**Work order**:
Retype all of the entries precisely.

**Exercise material**:
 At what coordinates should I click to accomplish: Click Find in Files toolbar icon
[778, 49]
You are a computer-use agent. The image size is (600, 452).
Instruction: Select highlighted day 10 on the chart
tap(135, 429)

**Problem solution**:
 At what coordinates should I click to accomplish: Click Find in Files toolbar icon
[778, 49]
You are a computer-use agent. The image size is (600, 452).
Instruction: Select highlighted day 10 on the chart
tap(135, 429)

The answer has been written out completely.